Indians view Pakistan in different ways, depending on their own personal or ideological sensibilities. In the north, especially in Kashmir and Punjab, Pakistan is a living, breathing organism that impinges on their lives and not always in the most benign manner.
Kashmir has borne the brunt of terrorism for nearly two decades and before that it was Punjab that had got hit by militancy and Pakistan has long been held responsible for fostering both.
Even those who were directly affected by Partition do not all look at it the same way. Many have moved on with their lives and do not want to recall those horrific times.
Others are still bitter. Staunch believers in Hindutva hate the country, but at the same time there is a strong brigade of professional nostalgists who are constantly going on about ‘two nations one people’.
The irony is that this kind of sentimentality does not always find favour in Pakistan. Already burdened by India’s cultural imperialism, they feel this kind of attitude is patronising.
Finally, there are the hard-headed realists. These are the policy-wonks, the analysts, the pundits, the former diplomats and the securitywallahs. These hawks have no room for any sentimentality.
All of the above have reacted to Benazir Bhutto’s death in their own, almost scripted way. The nostalgists have gone into deep depression, talking of the time they had met or interviewed Bhutto and had found her to be utterly charming and sociable. Stories of Pinkie’s sweet ways in University, her style and élan, of how she served up wit or ice-cream have been recalled.
The realists are already weighing the options in the post-Bhutto era. India had begun investing in her, once it was clear that she was being backed by the Americans. Now that she is gone, and the Bush administration’s plans have backfired, there is a scramble to look for options and future scenarios.
Yet, Bhutto’s untimely and violent death has, in a strange way, united these disparate camps. Both have sung paeans to her and described her as the only hope of Pakistan, as a great friend of India and above all, a true democrat.
They have discovered many virtues in her that were not visible when she was alive. One must not talk ill of the dead of course, but swinging the other way is plainly hypocritical.

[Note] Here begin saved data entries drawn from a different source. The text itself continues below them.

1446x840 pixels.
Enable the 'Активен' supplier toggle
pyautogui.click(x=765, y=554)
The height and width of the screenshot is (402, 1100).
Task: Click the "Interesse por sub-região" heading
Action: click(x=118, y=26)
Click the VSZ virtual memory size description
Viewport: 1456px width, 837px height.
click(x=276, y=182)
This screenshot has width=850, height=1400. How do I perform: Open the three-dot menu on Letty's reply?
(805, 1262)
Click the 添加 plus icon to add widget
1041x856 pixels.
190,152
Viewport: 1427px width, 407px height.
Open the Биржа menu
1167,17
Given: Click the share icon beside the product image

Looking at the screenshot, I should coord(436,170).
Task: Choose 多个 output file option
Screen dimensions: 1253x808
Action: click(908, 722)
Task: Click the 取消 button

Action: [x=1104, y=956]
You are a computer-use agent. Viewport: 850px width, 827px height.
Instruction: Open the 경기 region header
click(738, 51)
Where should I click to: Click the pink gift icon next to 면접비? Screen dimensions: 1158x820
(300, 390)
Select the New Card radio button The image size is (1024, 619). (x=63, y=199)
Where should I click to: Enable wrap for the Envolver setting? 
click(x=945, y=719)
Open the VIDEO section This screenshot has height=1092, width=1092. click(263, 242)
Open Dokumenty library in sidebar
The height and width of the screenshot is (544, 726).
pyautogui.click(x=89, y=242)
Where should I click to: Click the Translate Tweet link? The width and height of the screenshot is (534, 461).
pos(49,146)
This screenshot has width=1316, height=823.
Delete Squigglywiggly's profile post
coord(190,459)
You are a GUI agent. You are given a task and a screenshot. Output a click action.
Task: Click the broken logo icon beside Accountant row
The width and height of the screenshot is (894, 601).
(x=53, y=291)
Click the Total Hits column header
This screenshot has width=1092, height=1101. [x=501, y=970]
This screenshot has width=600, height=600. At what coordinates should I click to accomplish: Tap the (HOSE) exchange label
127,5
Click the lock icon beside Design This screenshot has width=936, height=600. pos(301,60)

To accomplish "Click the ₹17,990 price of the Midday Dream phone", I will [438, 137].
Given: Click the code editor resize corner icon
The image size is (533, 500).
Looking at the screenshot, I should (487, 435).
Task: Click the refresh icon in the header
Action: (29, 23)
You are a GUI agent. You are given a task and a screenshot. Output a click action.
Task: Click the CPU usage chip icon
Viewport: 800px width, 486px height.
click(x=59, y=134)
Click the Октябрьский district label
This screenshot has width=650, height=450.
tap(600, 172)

Setting aside her utility to Pakistan — which obviously many of her fellow Pakistanis did not agree with — we must seriously question both the other claims.
Bhutto was India’s friend only to the extent a Pakistani politician can be. Out of power, she made all the right noises (I tried to stop jihadis but couldn’t) but it would have been political suicide for her to show even the slightest amenability towards this country. That much is understandable, even if her hysterical ‘Azadi, azadi, azadi’ speeches were a bit over the top.
It is her democratic credentials that must be questioned. Such has been Pakistan’s poor experience of democracy that merely getting elected makes a politician a democrat.
Bhutto’s credentials were such that endeared her to a West that was desperately looking for someone to provide legitimacy to Musharraf’s administration — she was western-educated and talked about women’s rights and extremism and that too in the right accent.
But go back to her personal and political history and there is very little evidence of the genuine democratic spirit: a feudal background, an upper class and elitist mien very common in those who are to the manner born and a reputation for corruption that shocked even those hardened by such things.
A kleptocrat in a Hermes scarf, she was called by Jemima Khan and even discounting their personal enmity, it rings true.
Another commentator wrote after her death, “The problem was that she never seemed to have any goal in politics, apart from vindicating her father by leading his party back to power. …
She wasted her opportunity to make real changes in Pakistan because she had no notion (beyond the usual rhetoric) of what a better Pakistan would look like.
Pakistan is already pretty good for her sort of people, so it should not surprise us that there was almost nothing to show for her years in office.”
Would things have been different this time round? Had time and her exile turned her into a more mature politician, totally committed to democracy? Did she have a vision for her country? We cannot say for sure, but consider the fact that she came back to India after a pact with Musharraf under which all corruption cases against her were lifted, for ever.
She would have been the democratic fig leaf, while the President (Musharraf) and the Army continued to exercise real power, as they have for the most part in the country’s history.
Any violent death is tragic and this one was particularly so for many reasons. This is an occasion to remember her many qualities, including her bravery and the fact that she was a role model for Muslim women. But let us not lose all sense of proportion and hail her for being a democrat.